>> start MATERIAL FOR THIS EXERCISE

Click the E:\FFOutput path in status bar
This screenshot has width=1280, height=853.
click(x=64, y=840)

>> end MATERIAL FOR THIS EXERCISE
>> start MATERIAL FOR THIS EXERCISE

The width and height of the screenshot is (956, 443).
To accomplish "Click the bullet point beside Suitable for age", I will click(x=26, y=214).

>> end MATERIAL FOR THIS EXERCISE
>> start MATERIAL FOR THIS EXERCISE

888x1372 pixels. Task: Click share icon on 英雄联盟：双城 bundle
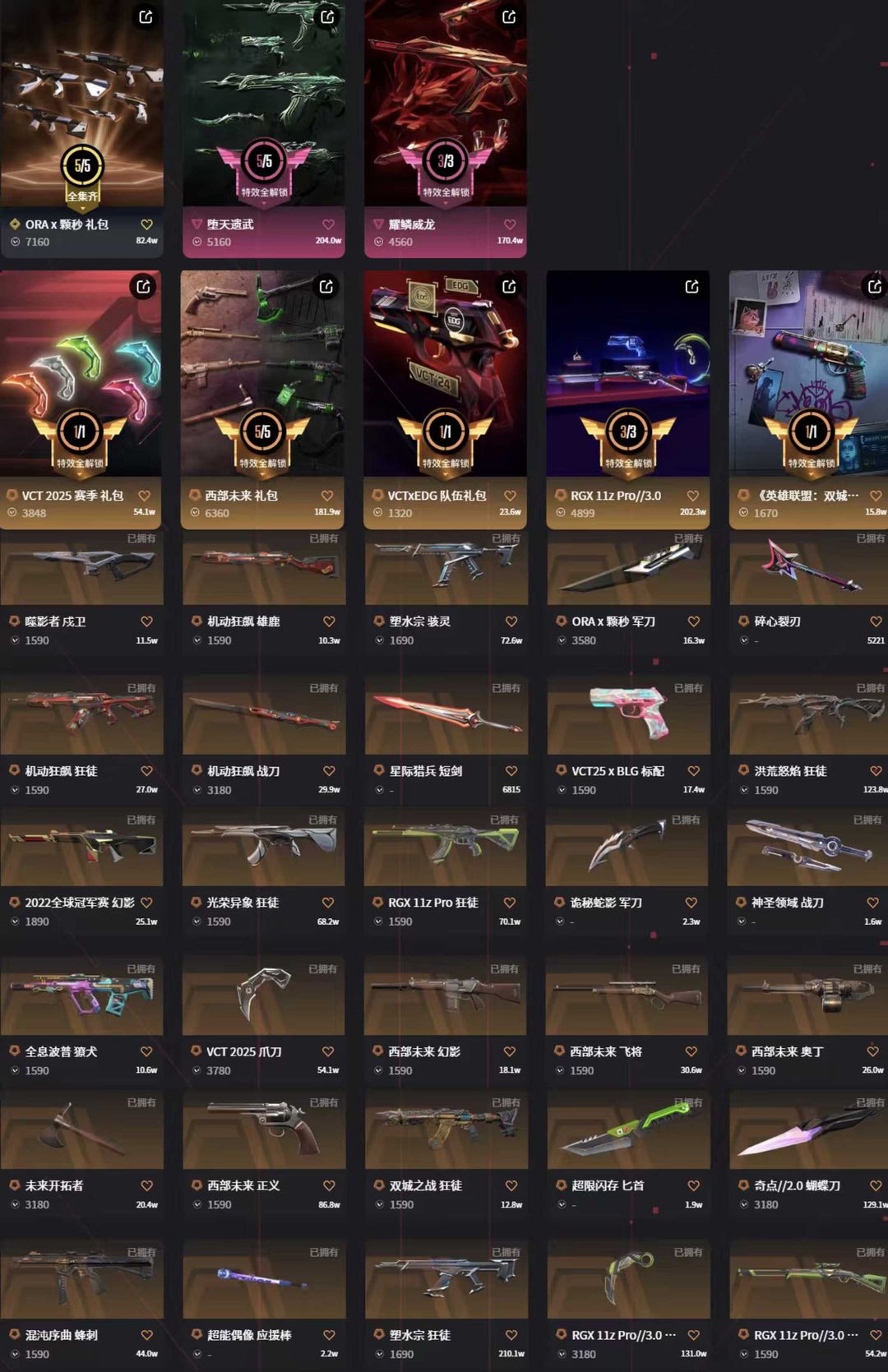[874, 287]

>> end MATERIAL FOR THIS EXERCISE

* **STATED PROBLEM**
Rewrite the listing lines starting at the line that contains "The width and" and stopping after the line that contains "will click(x=26, y=214).", swapping "bullet point" for "round marker" and leaving everything else unchanged.

* **RESULT BELOW**
The width and height of the screenshot is (956, 443).
To accomplish "Click the round marker beside Suitable for age", I will click(x=26, y=214).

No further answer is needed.